POST /v1/loras creates one validation record per supported_models entry. Each record appears in the response under validations:
{
  "id": "3fa85f64-...",
  "name": "funnier-v1",
  "status": "pending_validation",
  "supported_models": ["moonshotai/Kimi-K2.6"],
  "validations": [
    {
      "model": "moonshotai/Kimi-K2.6",
      "status": "pending",
      "response_id": "resp_..."
    }
  ]
}
Sail validates the LoRA on each model in supported_models. Poll GET /v1/loras/{name} until validation finishes for the model you want to use.
Validation statusMeaning
pendingThe validation task has been created.
runningThe validation request is in progress.
succeededThe LoRA loaded and completed a validation request for that model.
failedThe LoRA is not usable for that model. result_code and result_message describe the failure.
unverifiedSail could not complete validation automatically.
Read validations for model-specific status. Requests using a LoRA are rejected only when the latest validation for that model is failed; pending, running, and unverified records remain usable. If you later add a model with PATCH /v1/loras/{name}, Sail creates validation records for newly added models that have not already succeeded validation.

3. Fetch LoRAs

# by name
curl -H "Authorization: Bearer $SAIL_API_KEY" https://api.sailresearch.com/v1/loras/funnier-v1

# by id
curl -H "Authorization: Bearer $SAIL_API_KEY" https://api.sailresearch.com/v1/loras/3fa85f64-...

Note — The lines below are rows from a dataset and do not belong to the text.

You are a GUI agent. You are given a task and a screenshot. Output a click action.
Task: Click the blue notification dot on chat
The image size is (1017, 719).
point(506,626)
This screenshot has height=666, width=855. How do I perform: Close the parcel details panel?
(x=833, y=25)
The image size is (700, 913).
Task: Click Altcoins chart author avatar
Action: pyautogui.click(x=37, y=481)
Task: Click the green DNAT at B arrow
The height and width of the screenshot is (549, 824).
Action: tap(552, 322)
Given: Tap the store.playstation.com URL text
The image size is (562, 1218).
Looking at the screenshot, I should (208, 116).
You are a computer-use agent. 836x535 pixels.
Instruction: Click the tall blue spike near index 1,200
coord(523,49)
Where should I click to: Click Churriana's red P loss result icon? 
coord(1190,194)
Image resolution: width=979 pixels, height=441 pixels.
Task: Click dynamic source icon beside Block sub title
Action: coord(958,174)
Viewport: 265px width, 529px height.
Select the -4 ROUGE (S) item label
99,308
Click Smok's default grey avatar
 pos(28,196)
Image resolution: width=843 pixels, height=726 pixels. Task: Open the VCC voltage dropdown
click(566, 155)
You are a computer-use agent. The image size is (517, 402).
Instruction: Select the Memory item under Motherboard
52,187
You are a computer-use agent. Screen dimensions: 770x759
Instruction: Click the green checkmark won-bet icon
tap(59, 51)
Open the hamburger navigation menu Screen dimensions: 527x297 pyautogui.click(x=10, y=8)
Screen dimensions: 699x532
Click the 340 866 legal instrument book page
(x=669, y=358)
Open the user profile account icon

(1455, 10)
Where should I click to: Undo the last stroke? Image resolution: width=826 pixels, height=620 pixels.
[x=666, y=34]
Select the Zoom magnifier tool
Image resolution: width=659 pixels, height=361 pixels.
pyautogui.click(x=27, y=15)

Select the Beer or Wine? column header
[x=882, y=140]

# list all loras for your org
curl -H "Authorization: Bearer $SAIL_API_KEY" https://api.sailresearch.com/v1/loras

Use a LoRA

Pass the LoRA’s name (or its UUID) as metadata.lora on any Responses, Chat Completions, or Messages request. model must be one of the LoRA’s supported_models:
response = client.responses.create(
    model="moonshotai/Kimi-K2.6",
    input=[{"role": "user", "content": "Write a one-liner about a centrifuge that's having a bad day."}],
    metadata={
        "lora": "funnier-v1",
        "completion_window": "priority",
    },
    background=True,
)
Chat Completions:
response = client.chat.completions.create(
    model="moonshotai/Kimi-K2.6",
    messages=[{"role": "user", "content": "Tell me a joke about Go channels."}],
    extra_body={"metadata": {"lora": "funnier-v1", "completion_window": "priority"}},
)

Constraints on LoRA requests

  • completion_window cannot be asap. Use priority, standard, or flex — see Completion Windows for what each means.
  • model must be in the LoRA’s supported_models list. Requesting a different base model returns 400.
  • A failed model validation blocks that model. GET /v1/loras/{name} includes validations[].result_message when validation fails.
  • The LoRA must belong to your organization. Names are scoped per-org; two orgs can independently own a LoRA called funnier-v1.
  • You can use either the LoRA’s name or its UUID in metadata.lora.